I bought the ticket in August for $750 each; the other non-stop flights were all at least twice as much. In fact, when I looked on Expedia a week later, the prices for the same Air Berlin flight had doubled as well.

Since we got such a deal, we could afford to upgrade our seats to the XL section, which you can see right behind Kathy's head. The extra legroom was nice. (Although I wanted to tell them that I'm really at least a XXX-L).

We left on time and landed in Dusseldorf the next day at 2:00 pm. There's a train station right in the airport, so we immediately caught a train to Aachen our first stop, and original capital of Charlemagne's Holy Roman Empire. Right outside the train station we found these horses, reminders of Charlemagne's stables.
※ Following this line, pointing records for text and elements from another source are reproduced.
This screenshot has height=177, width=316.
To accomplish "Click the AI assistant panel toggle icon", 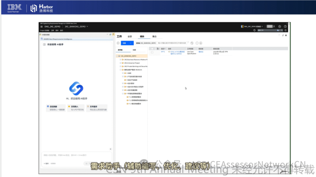I will [x=44, y=44].
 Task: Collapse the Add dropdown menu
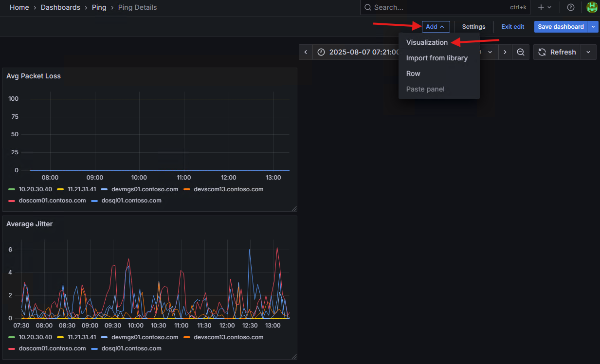[436, 27]
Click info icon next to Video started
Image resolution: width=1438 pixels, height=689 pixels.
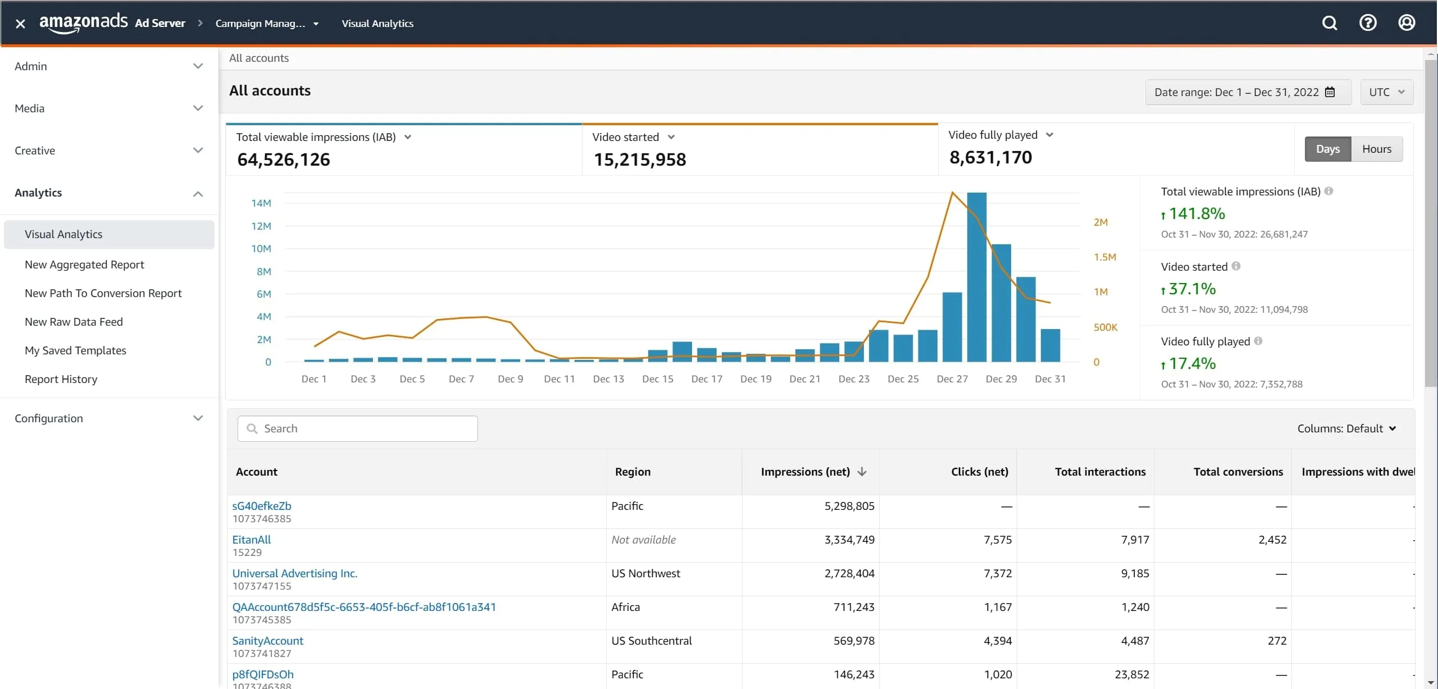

We got checked into our hotel (the 3 Kings) right on the main square by 5:00 pm. We walked around for  a while; both of us were pretty tired, Kathy more than me, because I was able to sleep a little bit on the plane. We had our first dinner right on the square out in front of our hotel at the Golden Unicorn.
The view from our table was the city hall (Rathaus) was impressive.
For those of you asking about the food, Kathy had baked Camembert with cranberry sauce, while I went for the safety of the Schnitzel in peppercorn sauce.
 After dinner we walked a little more and stopped for some gelato and collapsed by 9:00 pm.